Adjustment Methods and Principles

Over the decades since Photoshop’s first release, there have been many approaches to adjusting images with the tools it offers. In the early days, we had only destructive methods, those that truly alter the color numbers of the pixels. We ended up with many copies of images if we were cautious and feared we may need to go back to an earlier version. Currently, Photoshop offers many nondestructive methods for adjusting images or parts of them. We can readjust or unadjust at will. Sadly, many tips and tutorials you might find online continue to suggest techniques that are tedious and unnecessary.
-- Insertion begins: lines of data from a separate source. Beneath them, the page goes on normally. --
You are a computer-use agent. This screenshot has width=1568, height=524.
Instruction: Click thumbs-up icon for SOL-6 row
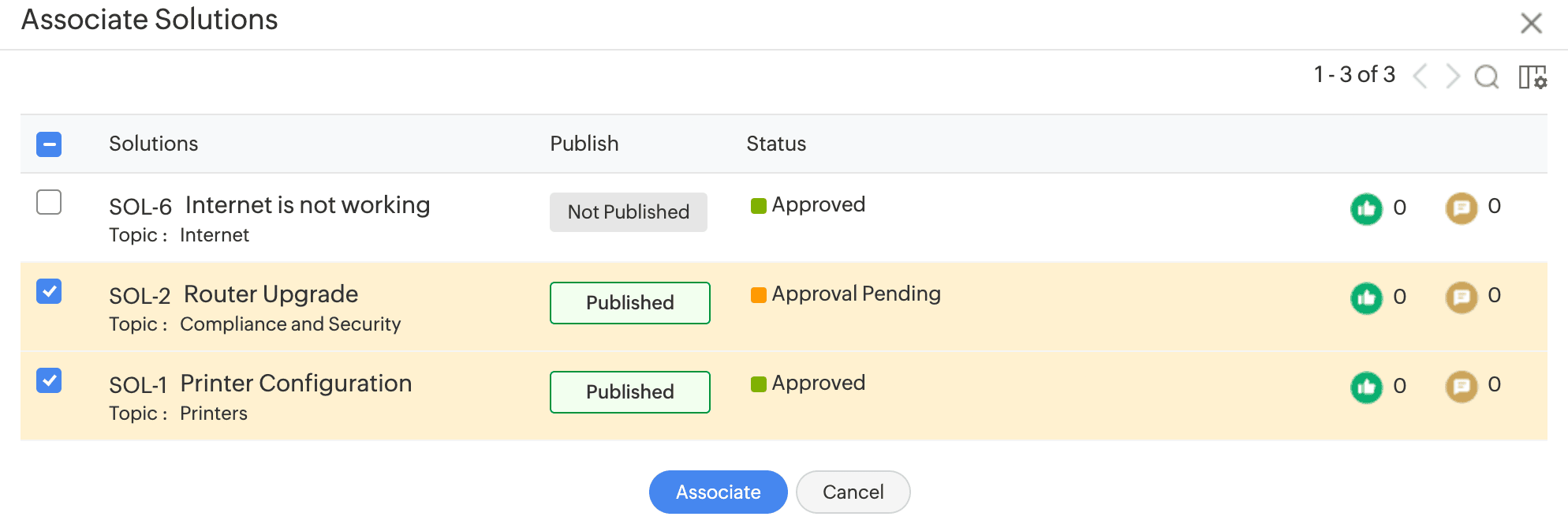click(1366, 208)
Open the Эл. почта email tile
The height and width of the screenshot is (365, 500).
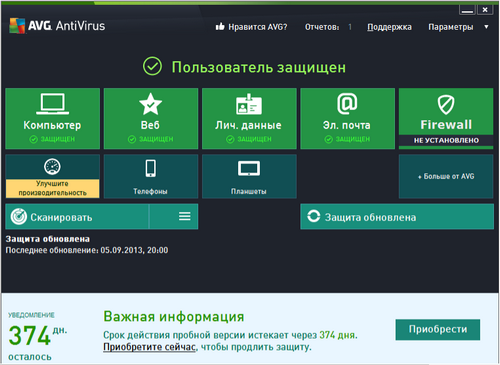click(x=347, y=118)
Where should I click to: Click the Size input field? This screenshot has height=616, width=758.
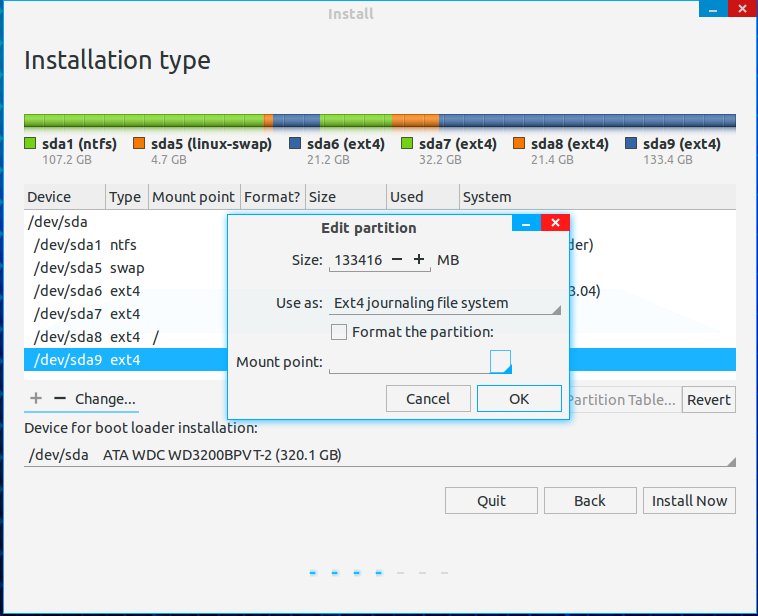click(356, 260)
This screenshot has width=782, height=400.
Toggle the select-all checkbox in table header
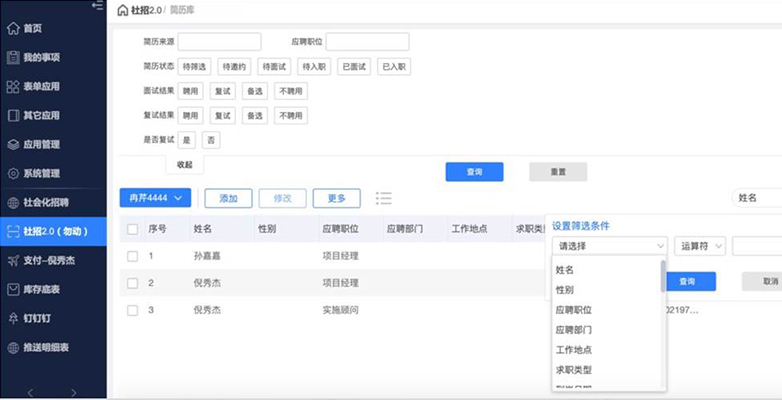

Only a very few Photoshop adjustments and functions still require these methods.

Almost all adjustments allow you to create time-saving presets that can be chosen from that adjustment’s preset menu. Use either the Properties panel menu (for adjustment layers) or the gear icon (for adjustments from the Image > Adjustments menu).

Best Practices

There are several general adjustment techniques, but some are better than others!

Direct to Pixels

When the active layer is either a Background or pixel layer, an old and usually unnecessary method of performing an adjustment is to go to Image > Adjustments and choose one of the listed adjustment types (outlined later in this chapter).

Unless you immediately undo such an action, there is no way to remove the adjustment or to even see which adjustment you just performed. A trick as old as this method is to duplicate the layer that needs such an adjustment. In this way, you can delete the adjusted layer should it prove to be problematic. This is almost never necessary! Read on for newer, better methods.

Adjustment Layers

In the previous chapter, I had a little bit to say about this: see “Adjustment Layers” (page 149). The key takeaway is that these allow us to affect many layers at once, not affect others, and to easily mask adjustments so they affect only the areas we wish them to. I will focus on this method since the most important adjustments can be applied this way.

Adjustments as Smart Filters

When we have Smart Objects in our documents, we can use adjustment layers and we can also apply adjustments like we would filters. There’s at least one filter disguised as an adjustment and it hides in the Image > Adjustment menu: Shadows/Highlights. And there are filters, like the Camera Raw filter, that are very useful as adjustments! Both are best applied to Smart Objects, as they then become editable and removable Smart Filters.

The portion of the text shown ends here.